◆ REQUIREMENT:
All of the data below is to be output without alteration.

□ □ □ □

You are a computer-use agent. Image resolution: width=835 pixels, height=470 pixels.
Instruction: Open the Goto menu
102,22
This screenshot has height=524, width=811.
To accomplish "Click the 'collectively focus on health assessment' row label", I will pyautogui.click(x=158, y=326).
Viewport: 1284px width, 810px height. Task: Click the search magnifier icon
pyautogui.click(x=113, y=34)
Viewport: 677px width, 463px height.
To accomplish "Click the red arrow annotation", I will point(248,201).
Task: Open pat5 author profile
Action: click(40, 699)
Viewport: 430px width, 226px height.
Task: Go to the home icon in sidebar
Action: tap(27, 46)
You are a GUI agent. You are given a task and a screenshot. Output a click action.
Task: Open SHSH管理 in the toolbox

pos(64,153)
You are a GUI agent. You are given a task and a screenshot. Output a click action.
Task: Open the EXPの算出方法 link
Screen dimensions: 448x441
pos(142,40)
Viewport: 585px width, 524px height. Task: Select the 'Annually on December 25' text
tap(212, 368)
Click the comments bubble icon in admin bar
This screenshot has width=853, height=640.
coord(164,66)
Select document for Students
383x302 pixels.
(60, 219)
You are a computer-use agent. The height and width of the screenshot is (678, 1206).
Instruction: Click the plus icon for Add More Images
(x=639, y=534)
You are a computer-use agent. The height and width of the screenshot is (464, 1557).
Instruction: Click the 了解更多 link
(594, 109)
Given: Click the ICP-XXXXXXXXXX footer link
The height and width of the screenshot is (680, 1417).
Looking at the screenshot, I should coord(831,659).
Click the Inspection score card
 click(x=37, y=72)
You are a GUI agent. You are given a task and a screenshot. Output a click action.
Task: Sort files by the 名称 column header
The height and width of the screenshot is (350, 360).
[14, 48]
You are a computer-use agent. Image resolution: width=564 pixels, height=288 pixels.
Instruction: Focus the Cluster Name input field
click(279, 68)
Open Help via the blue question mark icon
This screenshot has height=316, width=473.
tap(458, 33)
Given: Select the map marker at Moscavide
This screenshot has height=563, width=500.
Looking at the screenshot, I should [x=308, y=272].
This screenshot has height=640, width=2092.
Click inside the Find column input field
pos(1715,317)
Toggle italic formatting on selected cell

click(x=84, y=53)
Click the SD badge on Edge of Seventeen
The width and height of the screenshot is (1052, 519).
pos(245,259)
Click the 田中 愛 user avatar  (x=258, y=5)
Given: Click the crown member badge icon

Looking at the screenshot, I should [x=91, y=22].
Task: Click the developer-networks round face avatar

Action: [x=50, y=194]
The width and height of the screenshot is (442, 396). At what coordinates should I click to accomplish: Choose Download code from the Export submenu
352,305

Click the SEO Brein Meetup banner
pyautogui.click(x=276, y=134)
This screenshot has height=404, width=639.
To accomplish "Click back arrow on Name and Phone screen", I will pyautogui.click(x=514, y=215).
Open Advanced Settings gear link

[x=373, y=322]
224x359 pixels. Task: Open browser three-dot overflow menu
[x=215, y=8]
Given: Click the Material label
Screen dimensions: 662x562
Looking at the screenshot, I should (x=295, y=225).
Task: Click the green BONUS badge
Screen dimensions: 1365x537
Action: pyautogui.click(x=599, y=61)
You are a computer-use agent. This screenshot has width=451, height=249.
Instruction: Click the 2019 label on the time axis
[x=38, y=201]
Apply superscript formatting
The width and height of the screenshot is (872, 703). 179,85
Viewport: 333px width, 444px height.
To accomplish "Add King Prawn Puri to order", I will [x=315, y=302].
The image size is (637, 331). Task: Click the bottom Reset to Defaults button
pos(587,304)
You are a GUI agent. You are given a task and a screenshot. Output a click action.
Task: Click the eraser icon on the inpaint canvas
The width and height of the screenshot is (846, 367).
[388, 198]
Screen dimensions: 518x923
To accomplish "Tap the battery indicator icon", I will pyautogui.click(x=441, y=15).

□ □ □ □

◆ TASK RESPONSE:
You are a computer-use agent. Image resolution: width=835 pixels, height=470 pixels.
Instruction: Open the Goto menu
102,22
This screenshot has height=524, width=811.
To accomplish "Click the 'collectively focus on health assessment' row label", I will pyautogui.click(x=158, y=326).
Viewport: 1284px width, 810px height. Task: Click the search magnifier icon
pyautogui.click(x=113, y=34)
Viewport: 677px width, 463px height.
To accomplish "Click the red arrow annotation", I will point(248,201).
Task: Open pat5 author profile
Action: click(40, 699)
Viewport: 430px width, 226px height.
Task: Go to the home icon in sidebar
Action: tap(27, 46)
You are a GUI agent. You are given a task and a screenshot. Output a click action.
Task: Open SHSH管理 in the toolbox

pos(64,153)
You are a GUI agent. You are given a task and a screenshot. Output a click action.
Task: Open the EXPの算出方法 link
Screen dimensions: 448x441
pos(142,40)
Viewport: 585px width, 524px height. Task: Select the 'Annually on December 25' text
tap(212, 368)
Click the comments bubble icon in admin bar
This screenshot has width=853, height=640.
coord(164,66)
Select document for Students
383x302 pixels.
(60, 219)
You are a computer-use agent. The height and width of the screenshot is (678, 1206).
Instruction: Click the plus icon for Add More Images
(x=639, y=534)
You are a computer-use agent. The height and width of the screenshot is (464, 1557).
Instruction: Click the 了解更多 link
(594, 109)
Given: Click the ICP-XXXXXXXXXX footer link
The height and width of the screenshot is (680, 1417).
Looking at the screenshot, I should coord(831,659).
Click the Inspection score card
 click(x=37, y=72)
You are a GUI agent. You are given a task and a screenshot. Output a click action.
Task: Sort files by the 名称 column header
The height and width of the screenshot is (350, 360).
[14, 48]
You are a computer-use agent. Image resolution: width=564 pixels, height=288 pixels.
Instruction: Focus the Cluster Name input field
click(279, 68)
Open Help via the blue question mark icon
This screenshot has height=316, width=473.
tap(458, 33)
Given: Select the map marker at Moscavide
This screenshot has height=563, width=500.
Looking at the screenshot, I should [x=308, y=272].
This screenshot has height=640, width=2092.
Click inside the Find column input field
pos(1715,317)
Toggle italic formatting on selected cell

click(x=84, y=53)
Click the SD badge on Edge of Seventeen
The width and height of the screenshot is (1052, 519).
pos(245,259)
Click the 田中 愛 user avatar  (x=258, y=5)
Given: Click the crown member badge icon

Looking at the screenshot, I should [x=91, y=22].
Task: Click the developer-networks round face avatar

Action: [x=50, y=194]
The width and height of the screenshot is (442, 396). At what coordinates should I click to accomplish: Choose Download code from the Export submenu
352,305

Click the SEO Brein Meetup banner
pyautogui.click(x=276, y=134)
This screenshot has height=404, width=639.
To accomplish "Click back arrow on Name and Phone screen", I will pyautogui.click(x=514, y=215).
Open Advanced Settings gear link

[x=373, y=322]
224x359 pixels. Task: Open browser three-dot overflow menu
[x=215, y=8]
Given: Click the Material label
Screen dimensions: 662x562
Looking at the screenshot, I should (x=295, y=225).
Task: Click the green BONUS badge
Screen dimensions: 1365x537
Action: pyautogui.click(x=599, y=61)
You are a computer-use agent. This screenshot has width=451, height=249.
Instruction: Click the 2019 label on the time axis
[x=38, y=201]
Apply superscript formatting
The width and height of the screenshot is (872, 703). 179,85
Viewport: 333px width, 444px height.
To accomplish "Add King Prawn Puri to order", I will [x=315, y=302].
The image size is (637, 331). Task: Click the bottom Reset to Defaults button
pos(587,304)
You are a GUI agent. You are given a task and a screenshot. Output a click action.
Task: Click the eraser icon on the inpaint canvas
The width and height of the screenshot is (846, 367).
[388, 198]
Screen dimensions: 518x923
To accomplish "Tap the battery indicator icon", I will pyautogui.click(x=441, y=15).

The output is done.